Officials at WIPO, the United Nations agency devoted to copyright issues, are attempting to update the 1961 Rome Convention on the Protection of Performers, Producers of Phonograms and Broadcasting Organizations, which predates much of modern television technology. The need to revise the treaty has been made more acute by a growing signal-piracy problem in many parts of the world.

But commercial broadcasters have warned that the proposed treaty risks being stripped of any worthwhile measures as officials tried to reach a consensus among the negotiating governments.

"It fails to give broadcasters the rights we need to take action against free-riders in the Internet environment and, outside the European Union, it fails to give broadcasters the right to authorize legitimate exploitation of our services online," said Ross Biggam, general director of the Association of Commercial Television in Europe.

If WIPO's Standing Committee on Copyright and Related Rights can produce a draft version of a broadcast treaty by Friday, the measure will go to a full diplomatic convention in November.

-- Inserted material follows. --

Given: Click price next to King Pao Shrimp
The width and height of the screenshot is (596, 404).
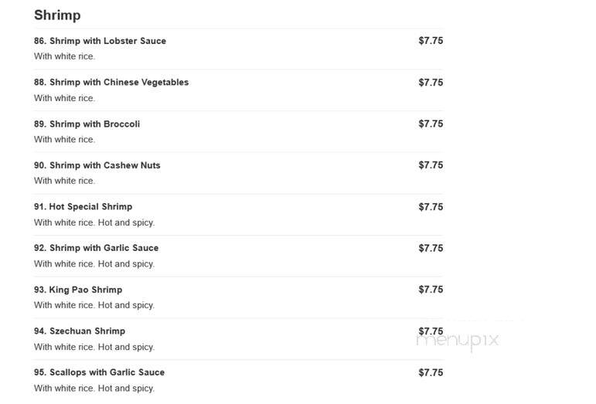Looking at the screenshot, I should coord(431,290).
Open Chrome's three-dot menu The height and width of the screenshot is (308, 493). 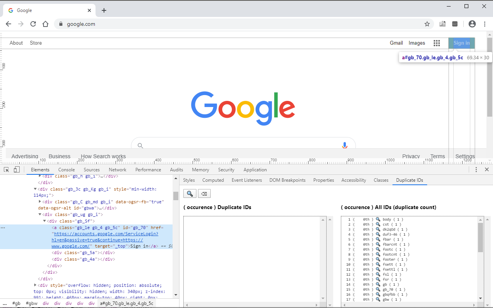(x=485, y=23)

But Biggam said that WIPO's members are compromising too much to reach a deal.

"This would deprive broadcasters of real rights and remedies, and that is too high a price to pay. It would be better to abandon the process and admit that 10 years' work at WIPO had been wasted," he said.

The draft text would give broadcasters exclusive rights over anything they transmit -- equivalent to a new intellectual property right. Designed to prevent the international pirating of TV signals, it has attracted the ire of IT and Web firms who say that it extends WIPO regulation to the Internet.

Key IT firms and consumer groups last month signed a statement opposing the WIPO treaty, saying such rights over recording and retransmission could substantially raise the costs of using broadcasted material for personal or educational purposes, inhibit creativity and restrict the entry of information into the public domain. They also said it will create an entirely new set of liability problems for companies that aggregate third-party content.

The group -- which included AT&T, Creative Commons, Google, Verizon, Dell, the Consumer Electronics Assn. and the International Music Managers Forum -- warned that such a "rights-based approach" went well beyond what is needed to ban the theft of signals, which has cost broadcasters advertising and sales revenues.

The U.S. is not a signatory to the 1961 Rome Convention, which granted exclusive rights in signals to broadcasters. But Washington is still working to limit the scope of the proposed treaty to the combating of signal theft, instead of the more expansive rights that broadcasters had originally been seeking.